La Superintendencia de Educación lanzó hace dos días una circular con orientaciones relacionadas a la inclusión de los escolares transexuales en Chile. Sin embargo, el documento causó “preocupación” en los obispos, quienes aseguran que no fue consultado. 

La circular 0768 se titula “Derechos de niñas, niños y estudiantes trans en el ámbito de la educación” y está firmado por el superintendente Alexis Ramírez, según consigna El Mercurio

Entre los derechos que les asisten, está el de “expresar la identidad de género propia y su orientación sexual”, para lo cual su apoderado podrá solicitar el reconocimiento al colegio. De este modo, las autoridades podrán instruir a los profesores para que usen el nombre social del menor, relacionado con su respectiva identidad de género. Sin embargo, los documentos oficiales mantienen su identidad legal. 

Otro de los aspectos que aborda el documento es el uso de los baños, estipulando que “se deberán dar las facilidades a las niñas, niños y estudiantes trans para el uso de baños y duchas (…), respetando su identidad de género”. Esto implica fijar horarios diferenciados para el uso de duchas.

Desde la superitendencia aclararon que, aunque la circular ya es obligatoria para todos los colegios, hay una fase de acompañamiento para enfrentar la tarea. El último párrafo de la normativa señala también que su incumplimiento constituye “una infracción que será sancionada en el procedimiento administrativo”.

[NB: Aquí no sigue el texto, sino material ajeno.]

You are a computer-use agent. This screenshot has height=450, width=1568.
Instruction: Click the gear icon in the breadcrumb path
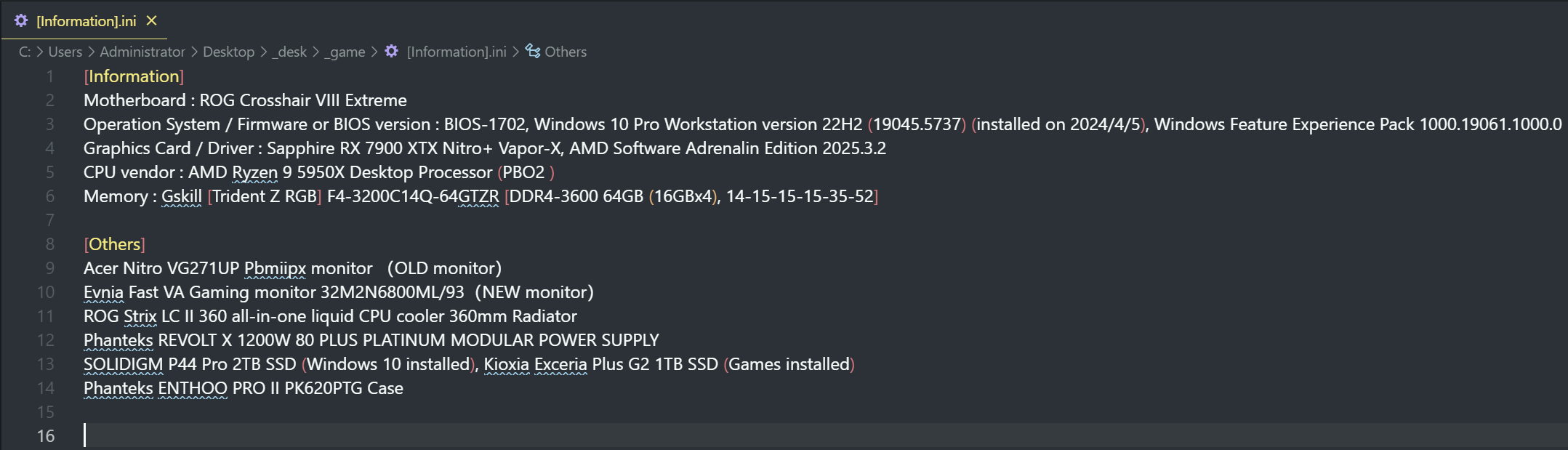click(391, 51)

Luego de finalizar la Asamblea Plenaria de la Conferencia Episcopal, en Punta de Tralca, el obispo de San Bernardo, monseñor Juan Ignacio González, apuntó sus críticas a la circular, asegurando que “impone por la vía administrativa a todos los colegios de Chile una serie de prácticas que ni siquiera están aprobadas por la ley”. 

En tanto, el presidente del Área de Educación del Episcopado, monseñor Héctor Vargas, calificó la normativa como “preocupante” y agregó que “fue totalmente inconsulta. Nunca se conversó con los colegios. No hubo posibilidades de reflexionar sobre el tema”.

Además, argumentó que es “inaceptable esta metodología que instala temas al interior de la comunidad educativa de manera taxativa y con un lenguaje sancionatorio”. Por su parte, la superintendencia aseguró en 2015 convocó a mesas de diálogo en establecimientos públicos, subvencionados y particulares para discutir sobre el tema.